RTRLAW Partner Hope Richards Featured in Orlando Sentinel Article on Real Estate Investing
RTRLAW Partner and head of our Real Estate Division, Hope Richards Esq., was interviewed recently by the Orlando Sentinel’s reporter, Trevor Fraser, and is featured in the article, “Orlando women face barriers in real estate investing, but some say that’s changing.” Please note: To read the article on the Orlando Sentinel website, you will need a subscription. If you don’t have a subscription, you can read the article below. For more information about RTRLAW’s real estate practice area or need to speak to one of our real estate attorneys about a closing or litigation, please contact us or call us toll free at 833-HIRE-RTR.

Orlando Women Face Barriers in Real Estate Investing, but Some Say That’s Changing

Four years ago, the only property Tracy Freeman owned was her house, but the idea of investing intrigued her.

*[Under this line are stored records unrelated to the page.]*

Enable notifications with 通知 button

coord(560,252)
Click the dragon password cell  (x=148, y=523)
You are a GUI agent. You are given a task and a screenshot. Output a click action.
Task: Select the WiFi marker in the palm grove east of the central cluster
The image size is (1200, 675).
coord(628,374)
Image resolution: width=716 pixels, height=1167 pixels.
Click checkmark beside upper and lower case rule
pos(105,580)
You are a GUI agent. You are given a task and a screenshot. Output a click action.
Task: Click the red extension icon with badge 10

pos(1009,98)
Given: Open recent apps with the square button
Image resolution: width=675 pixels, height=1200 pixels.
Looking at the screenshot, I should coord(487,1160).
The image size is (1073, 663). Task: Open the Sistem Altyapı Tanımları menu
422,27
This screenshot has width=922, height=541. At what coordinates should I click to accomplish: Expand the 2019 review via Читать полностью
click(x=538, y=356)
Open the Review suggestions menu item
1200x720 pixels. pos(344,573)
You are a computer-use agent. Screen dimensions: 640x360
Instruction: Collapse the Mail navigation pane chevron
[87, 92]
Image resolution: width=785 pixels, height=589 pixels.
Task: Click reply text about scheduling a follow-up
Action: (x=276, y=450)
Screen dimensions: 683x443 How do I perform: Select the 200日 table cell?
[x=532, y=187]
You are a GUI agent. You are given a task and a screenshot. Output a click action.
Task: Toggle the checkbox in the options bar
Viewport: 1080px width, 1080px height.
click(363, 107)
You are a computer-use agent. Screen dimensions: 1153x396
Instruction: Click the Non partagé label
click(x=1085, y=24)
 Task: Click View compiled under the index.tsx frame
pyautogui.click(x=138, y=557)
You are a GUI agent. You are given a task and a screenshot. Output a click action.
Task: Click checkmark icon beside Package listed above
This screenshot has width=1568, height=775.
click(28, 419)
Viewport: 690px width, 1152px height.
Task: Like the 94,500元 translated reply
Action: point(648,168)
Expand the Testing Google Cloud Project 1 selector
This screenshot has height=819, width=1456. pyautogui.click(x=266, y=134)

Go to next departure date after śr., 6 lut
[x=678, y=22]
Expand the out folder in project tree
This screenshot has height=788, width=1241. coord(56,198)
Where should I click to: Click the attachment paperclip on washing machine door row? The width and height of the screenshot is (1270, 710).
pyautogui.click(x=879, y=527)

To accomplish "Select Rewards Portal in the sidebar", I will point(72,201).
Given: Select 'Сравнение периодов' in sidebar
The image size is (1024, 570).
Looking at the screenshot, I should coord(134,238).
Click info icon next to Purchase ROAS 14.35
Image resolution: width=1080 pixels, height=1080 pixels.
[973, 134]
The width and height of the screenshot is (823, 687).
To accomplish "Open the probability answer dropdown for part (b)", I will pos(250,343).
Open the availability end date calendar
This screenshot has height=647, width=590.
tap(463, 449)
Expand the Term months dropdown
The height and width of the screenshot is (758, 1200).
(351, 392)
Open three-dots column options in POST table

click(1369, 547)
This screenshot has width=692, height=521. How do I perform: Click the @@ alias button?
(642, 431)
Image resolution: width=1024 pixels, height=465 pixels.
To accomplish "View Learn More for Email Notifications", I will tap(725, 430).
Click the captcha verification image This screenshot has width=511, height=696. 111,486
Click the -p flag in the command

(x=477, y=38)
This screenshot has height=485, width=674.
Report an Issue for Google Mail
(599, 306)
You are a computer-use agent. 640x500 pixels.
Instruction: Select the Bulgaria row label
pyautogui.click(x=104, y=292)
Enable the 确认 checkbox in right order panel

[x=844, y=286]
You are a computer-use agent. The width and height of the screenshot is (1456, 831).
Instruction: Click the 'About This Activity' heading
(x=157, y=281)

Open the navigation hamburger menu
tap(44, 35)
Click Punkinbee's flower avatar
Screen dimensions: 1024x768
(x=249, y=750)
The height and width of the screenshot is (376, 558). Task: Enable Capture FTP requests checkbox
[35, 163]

“I had always known you could grow wealth in real estate, but I never knew how,” said Freeman, who lives in Orlando.

A nurse for 30 years, Freeman now manages 14 properties throughout Central Florida and works as a mortgage broker for Empire Financial in Orlando. “I just dove right in,” she said.

While women work in every facet of the real estate industry, investing in properties to rent or flip is still a male-dominated space. But women investors say the culture is changing. Women make up 64% of the membership of the Orlando Regional Realtor Association, mostly in sales. Pinning down exact numbers for how many are investing, however, isn’t easy, but investor and attorney Hope Richards says there aren’t a lot in her sphere.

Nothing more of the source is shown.